(Stored data)

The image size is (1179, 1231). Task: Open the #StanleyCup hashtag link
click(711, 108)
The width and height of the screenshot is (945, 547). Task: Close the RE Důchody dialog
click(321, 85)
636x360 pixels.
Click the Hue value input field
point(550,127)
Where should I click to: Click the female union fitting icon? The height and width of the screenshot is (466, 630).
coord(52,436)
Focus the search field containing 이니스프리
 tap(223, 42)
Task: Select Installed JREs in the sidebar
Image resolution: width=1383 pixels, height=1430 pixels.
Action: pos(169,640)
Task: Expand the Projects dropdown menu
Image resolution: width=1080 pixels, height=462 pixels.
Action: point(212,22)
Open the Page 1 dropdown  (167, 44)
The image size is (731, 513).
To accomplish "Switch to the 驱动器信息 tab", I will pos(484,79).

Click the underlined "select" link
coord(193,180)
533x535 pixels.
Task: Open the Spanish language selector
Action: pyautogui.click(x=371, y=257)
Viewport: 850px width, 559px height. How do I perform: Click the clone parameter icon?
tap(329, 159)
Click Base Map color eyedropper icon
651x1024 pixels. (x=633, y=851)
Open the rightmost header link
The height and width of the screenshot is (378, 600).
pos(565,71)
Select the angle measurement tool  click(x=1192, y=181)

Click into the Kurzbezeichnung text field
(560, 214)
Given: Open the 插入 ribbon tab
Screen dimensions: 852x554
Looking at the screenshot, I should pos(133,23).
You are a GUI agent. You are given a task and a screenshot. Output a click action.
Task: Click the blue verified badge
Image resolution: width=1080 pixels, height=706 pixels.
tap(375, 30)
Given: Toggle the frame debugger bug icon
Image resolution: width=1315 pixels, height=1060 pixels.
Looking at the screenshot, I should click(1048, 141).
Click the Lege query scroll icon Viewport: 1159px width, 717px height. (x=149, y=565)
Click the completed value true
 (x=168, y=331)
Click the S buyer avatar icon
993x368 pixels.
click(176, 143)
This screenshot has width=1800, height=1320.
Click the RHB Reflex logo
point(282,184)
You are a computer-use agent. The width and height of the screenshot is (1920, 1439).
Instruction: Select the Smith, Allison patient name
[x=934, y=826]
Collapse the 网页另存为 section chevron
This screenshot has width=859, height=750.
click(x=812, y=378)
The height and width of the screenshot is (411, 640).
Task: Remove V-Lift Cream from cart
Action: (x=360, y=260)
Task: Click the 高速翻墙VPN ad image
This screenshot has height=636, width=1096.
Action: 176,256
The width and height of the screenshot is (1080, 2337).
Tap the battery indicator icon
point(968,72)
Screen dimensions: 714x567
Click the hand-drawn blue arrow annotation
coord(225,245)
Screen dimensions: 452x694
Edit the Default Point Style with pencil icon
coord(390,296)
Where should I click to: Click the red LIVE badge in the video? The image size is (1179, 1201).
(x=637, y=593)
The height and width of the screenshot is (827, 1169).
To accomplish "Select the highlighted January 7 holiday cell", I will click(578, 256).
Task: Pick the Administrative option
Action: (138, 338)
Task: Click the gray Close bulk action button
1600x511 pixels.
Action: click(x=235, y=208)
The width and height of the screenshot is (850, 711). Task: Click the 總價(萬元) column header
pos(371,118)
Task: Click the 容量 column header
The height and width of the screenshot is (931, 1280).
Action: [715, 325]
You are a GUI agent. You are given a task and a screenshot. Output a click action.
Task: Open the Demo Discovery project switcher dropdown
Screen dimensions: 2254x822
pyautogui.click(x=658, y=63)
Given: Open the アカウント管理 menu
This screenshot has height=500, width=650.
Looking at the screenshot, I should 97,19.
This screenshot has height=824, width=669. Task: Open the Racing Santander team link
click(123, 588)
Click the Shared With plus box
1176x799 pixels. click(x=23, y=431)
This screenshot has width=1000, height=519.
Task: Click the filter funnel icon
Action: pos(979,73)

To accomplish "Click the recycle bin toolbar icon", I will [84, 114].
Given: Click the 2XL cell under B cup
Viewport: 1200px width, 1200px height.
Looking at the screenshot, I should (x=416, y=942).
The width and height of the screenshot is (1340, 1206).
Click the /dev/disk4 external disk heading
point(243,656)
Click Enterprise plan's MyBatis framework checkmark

◆ Work instruction ◆
An exact copy of the lines above between the line holding "Task: Click the 高速翻墙VPN ad image" and the line holding "Screen dimensions: 714x567", inclusive, is the whole answer.

◆ Exercise result ◆
Task: Click the 高速翻墙VPN ad image
This screenshot has height=636, width=1096.
Action: 176,256
The width and height of the screenshot is (1080, 2337).
Tap the battery indicator icon
point(968,72)
Screen dimensions: 714x567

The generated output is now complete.